Она легкомысленно отнеслась и в первый раз и теперь к предупреждению начальника группы об опасности камнепада. Погода была идеальна для победы над кручей: безветрие, лёгкая облачность, не душно.

Она пыталась вспомнить точное место своего ухода от маршрута. То здесь, то там в скале торчали оставленные ею (или кем-то ещё) крюки и зубила; причудливые выступы каждый раз давали надежду, а затем обманывали…

«Этот? Или, может, вон тот?»

Она поднималась по сложной отвесной стене к нависающему над нею неширокому карнизу.

«Кажется, то самое место…»

Цель, обозначившаяся впереди, пусть пока неуверенно, туманно, придавала ей сил. С удвоенной энергией штурмовала она каменного гиганта, неустанно ища на его шершавой коже мелкие царапинки, спасительные трещинки, помогающие ей удерживаться так высоко над землёй.

Метрах в пяти от карниза у неё кончилась верёвка. Удобно закрепив крюк в районе небольшого выступа, она принялась привычно, без напряжения спускаться вниз.

Кажущаяся достижимость желаемого подстёгивала её. Двигаясь легко и радостно, она полностью контролировала и страховку, и надёжность опор, и ситуацию в целом. Настроение было приподнятое, по краю сознания неуловимо, как тонкие облачка, проплывали фантазии о том, что горный лекарь тоже думает о ней, ждёт её там, наверху – она начала даже насвистывать себе под нос популярную песенку о любви…

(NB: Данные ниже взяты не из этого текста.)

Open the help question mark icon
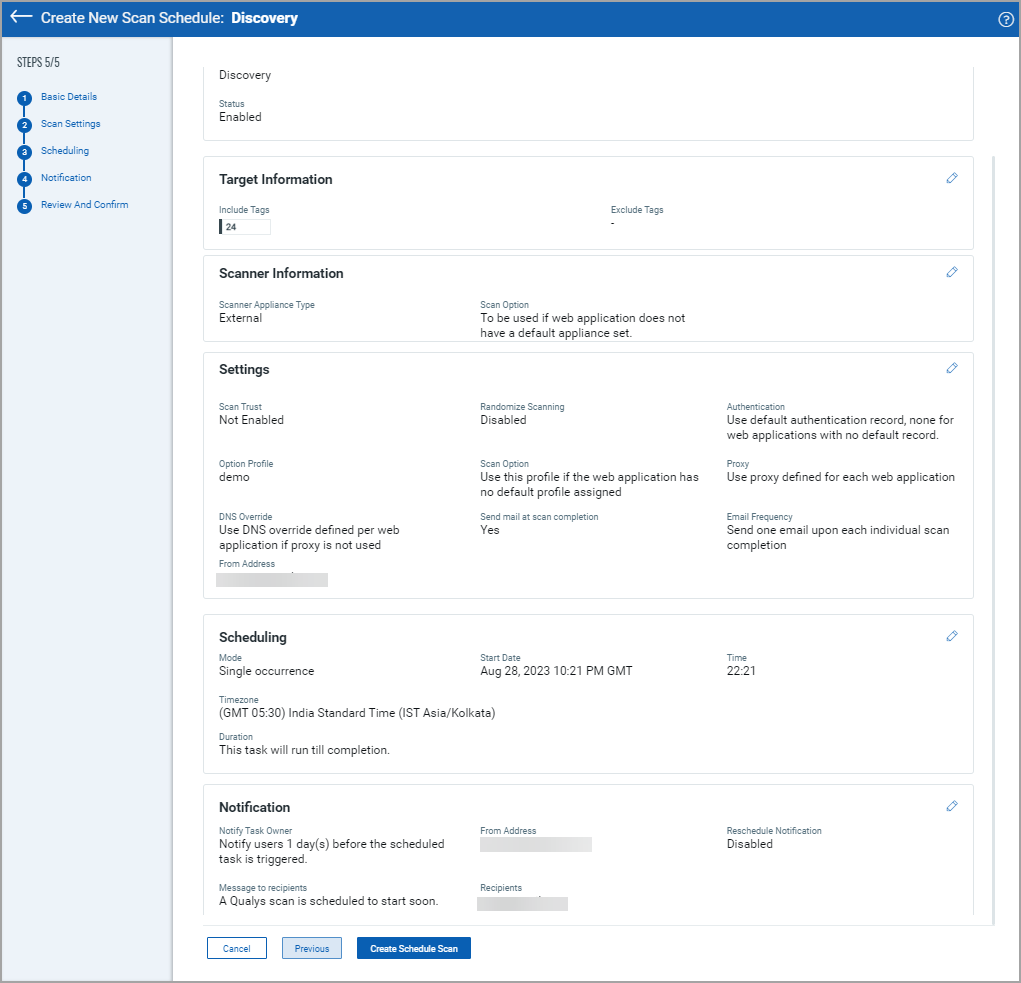This screenshot has width=1021, height=983. [x=1006, y=19]
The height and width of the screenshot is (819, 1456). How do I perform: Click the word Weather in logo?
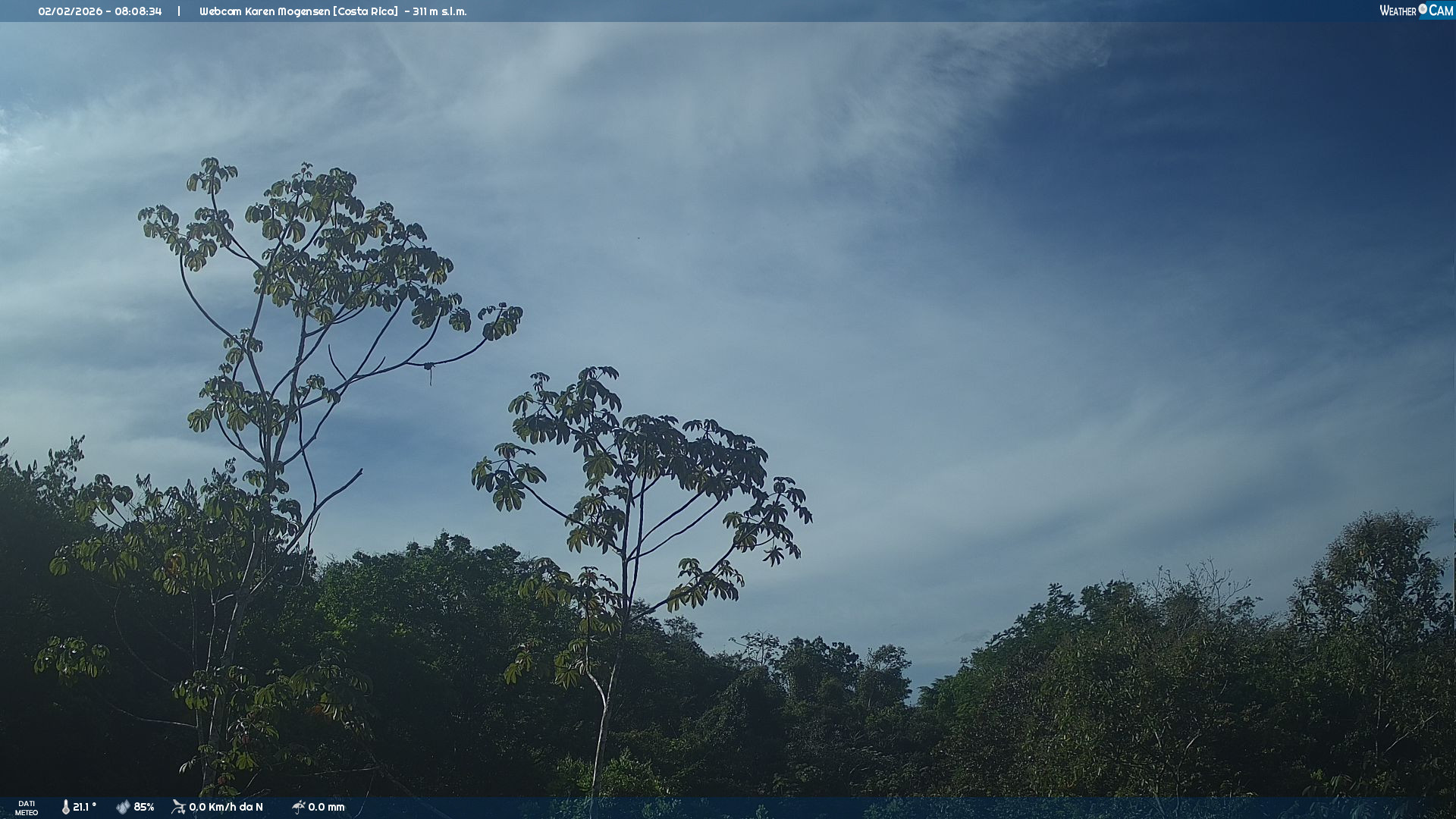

Внезапно откуда-то сверху послышался лёгкий треск.

Она интуитивно подняла голову. И выступ, и крюк, за который цеплялась верёвка – всё было в порядке.

Беда притаилась выше, и она не могла сразу заметить её: над карнизом начался камнепад.

Череда счастливых случайностей, сохранявших её шальную жизнь до сих пор, прервалась. Несколько крупных камней, обрушившись вниз, откололи от карниза увесистую глыбу – прокатившись по склону, она задела выступ, к которому крепилась страховка.

Выступ дал трещину и, мгновение спустя, нагруженный её маленьким телом, медленно, почти кинематографично, отломился от скалы и начал падать, увлекая за собой верёвку.

Крюк был вбит как всегда, на совесть, и если бы он выпал вдруг из катящейся по склону, а затем из падающей с ускорением глыбы, она, возможно, получила бы шанс на спасение. Но профессионально вогнанный по самую проушину крюк намертво сковал верёвку и камень.

Оторванная от скалы чудовищной силой рывка, она стала падать вдоль отвесной стены; плашмя, раскинув руки, в своём бело-голубом комбинезоне, летела она единственный раз в своей жизни как самая настоящая крупная красивая птица.

Её падение не встречало никаких препятствий на удивление долго – таков был прощальный подарок ей от судьбы – больше двухсот метров летела она совершенно свободно и, вероятно, даже успела до конца осмыслить само ощущение полёта…

Кто знает, может, именно об этом неосознанно мечтала она всю жизнь.